Sebab-sebab Status Anak atau Nasab
Tuesday, 15 November 2016
SUDUT HUKUM | Ada tiga hal yang menetapkan sahnya suatu keturunan menurut syari’at
Islam, yaitu:
- Hubungan suami-istri yang terjadi dalam perkawinan yang sah.
Perkawinan yang sah, maksudnya perkawinan yang sudah resmi, antara
seorang pria dengan seorang wanita. Jika dari hubungan itu istri hamil, kemudian
melahirkan anak, maka anak yang dilahirkan itu adalah anak yang sah, dengan arti bahwa bapak dan ibu dari anak itu
dapat diketahui dengan pasti sesuai dengan ketentuan-ketentauan agama.
- Pengakuan (ikrar)
Di dalam hal pengakuan ada dua macam pengakuan keturunan, yaitu:
- Pengakuan yang langsung seperti seorang bapak mengakui bahwa seseorang adalah anak laki-laki atau anak perempuannya
- Pengakuan yang tidak langsung seperti seorang mengakui bahwa seorang adalah cucunya.
- Pembuktian (bayyinah)
Keturunan dapat juga ditetapkan berdasarkan adanya bukti yang sah menurut agama Islam, yaitu saksi-saksi yang terdiri dari dua orang
lakilaki atau satu orang laki-laki dan dua orang wanita.
Zina merupakan perbuatan yang sangat keji yang membawa akibat buruk secara meluas baik terhadap pelaku zina itu sendiri,
keluarga, masyarakat bahkan sampai pada anak keturunan dan nasabnya, karena
itulah Allah melarang dengan larangan yang tegas, sekalipun hanya
mendekatinya.
Firman Allah dalam al-Isra ayat 32 yang berbunyi:
Dan janganlah kamu mendekati zina, sesungguhnya zina itu adalah suatu perbuatan yang keji.

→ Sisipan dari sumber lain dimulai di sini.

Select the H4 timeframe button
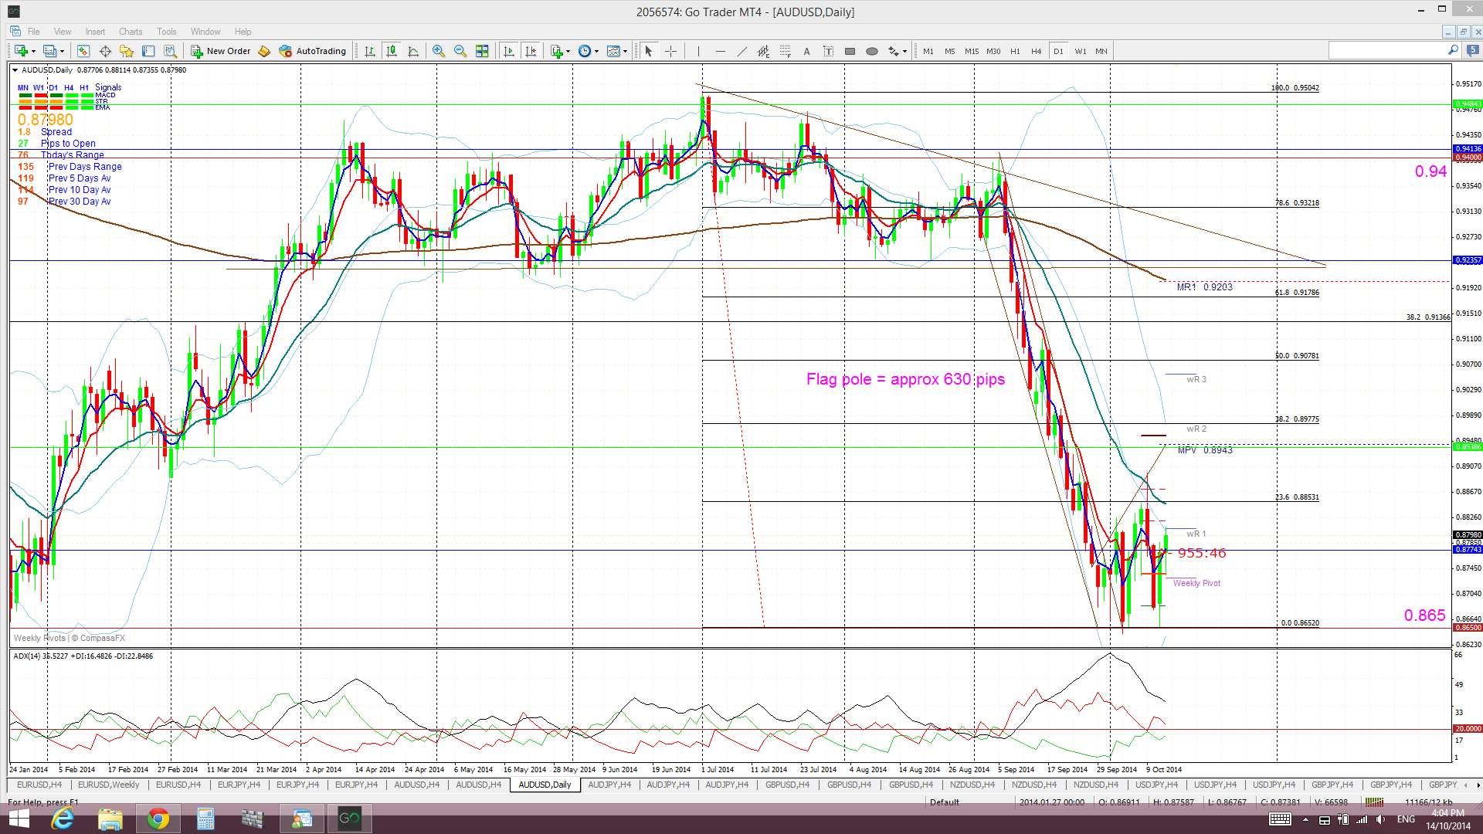(1037, 51)
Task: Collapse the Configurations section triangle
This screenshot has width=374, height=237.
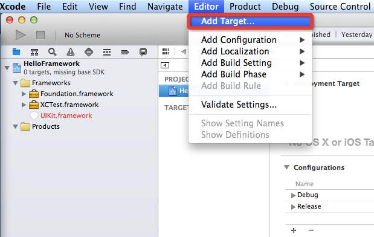Action: 287,167
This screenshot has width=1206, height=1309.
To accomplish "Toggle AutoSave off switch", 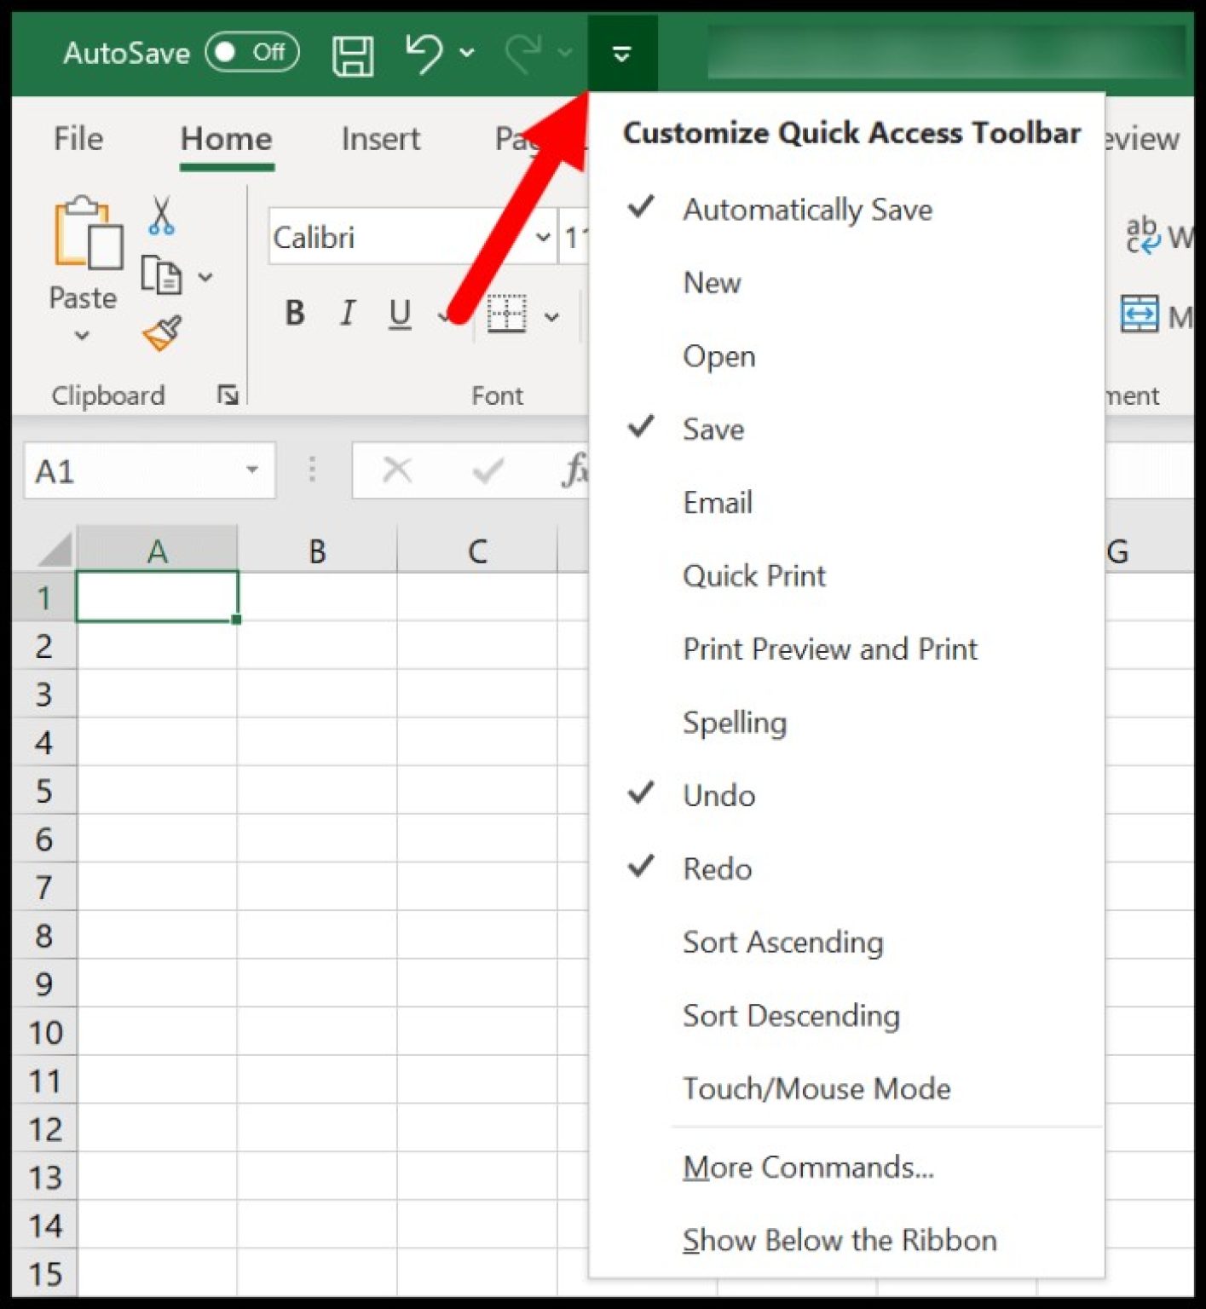I will coord(251,52).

Dan suatu jalan yang buruk”. (QS. Al-Isra: 32)
Dalam ayat ini Allah mencegah atau melarang hambanya mendekati
zina, baik secara fisik bersentuhan langsung, ataupun hal-hal lain yang dapat menyebabkan zina, maupun perbuatan yang mengandung kerawanan terjadinya zina. Namun dalam hal ini lebih ditekankan secara fisik
bersentuhan langsung. Salah
satu akibat dari perbuatan zina tersebut adalah lahirnya anak-anak zina yang menimbulkan permasalahan tersendiri dalam hukum Islam. Sebagaimana yang penulis kemukakan bahwa pengertian anak
zina adalah anak yang dilahirkan tanpa adanya perkawinan secara syara’.